> **What needs to be done**
Where a line holds the word "screenshot", copy it from the records.

> **Working data**

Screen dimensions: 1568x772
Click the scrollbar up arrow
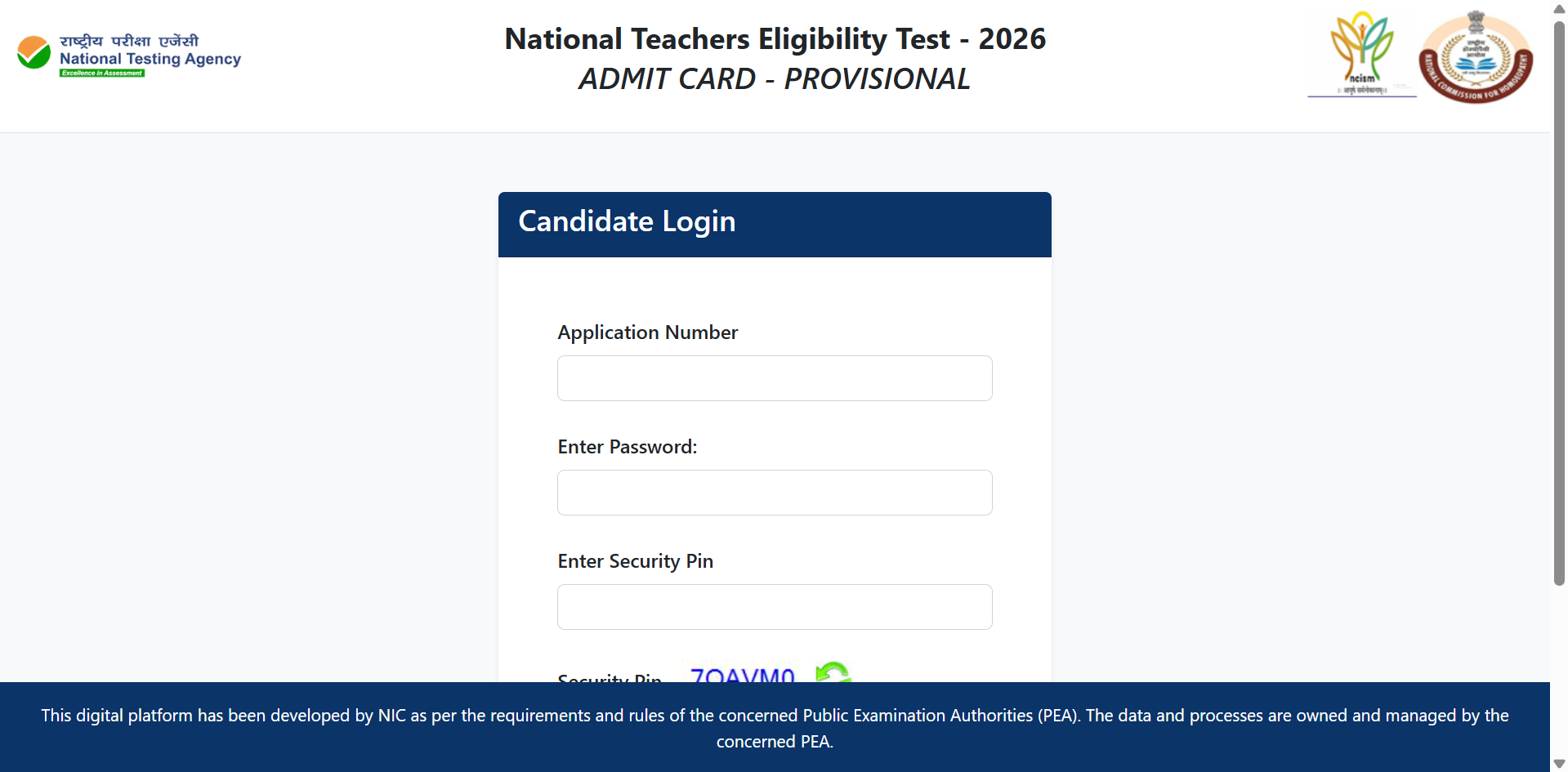click(1557, 10)
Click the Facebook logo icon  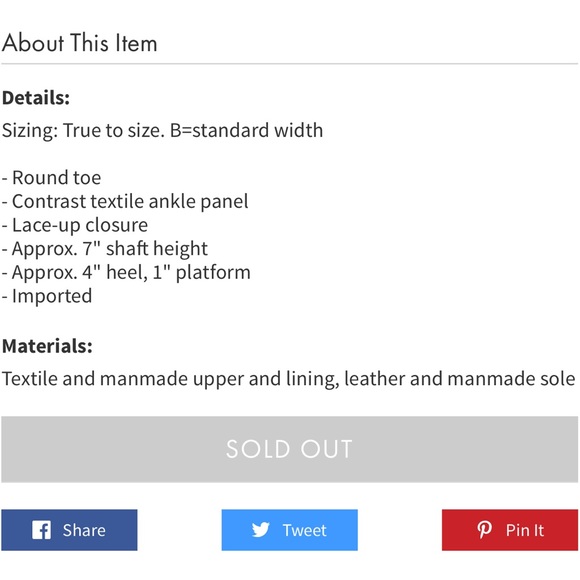pos(41,530)
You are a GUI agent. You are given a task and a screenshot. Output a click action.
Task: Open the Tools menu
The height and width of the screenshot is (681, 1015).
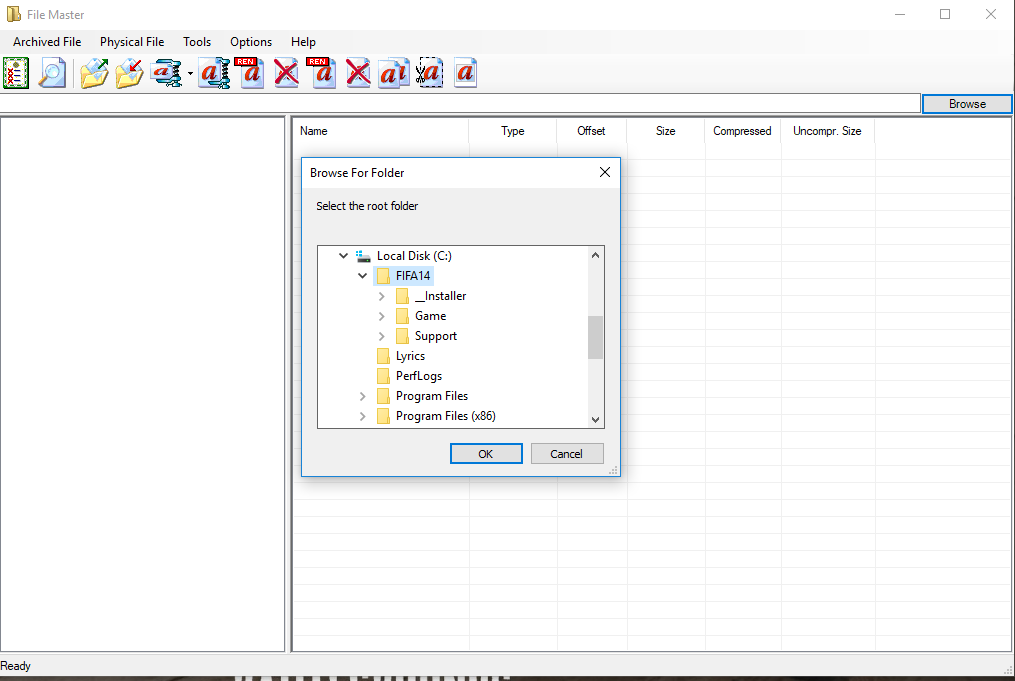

> **Expected answer**
You are a GUI agent. You are given a task and a screenshot. Output a click action.
The height and width of the screenshot is (681, 1015).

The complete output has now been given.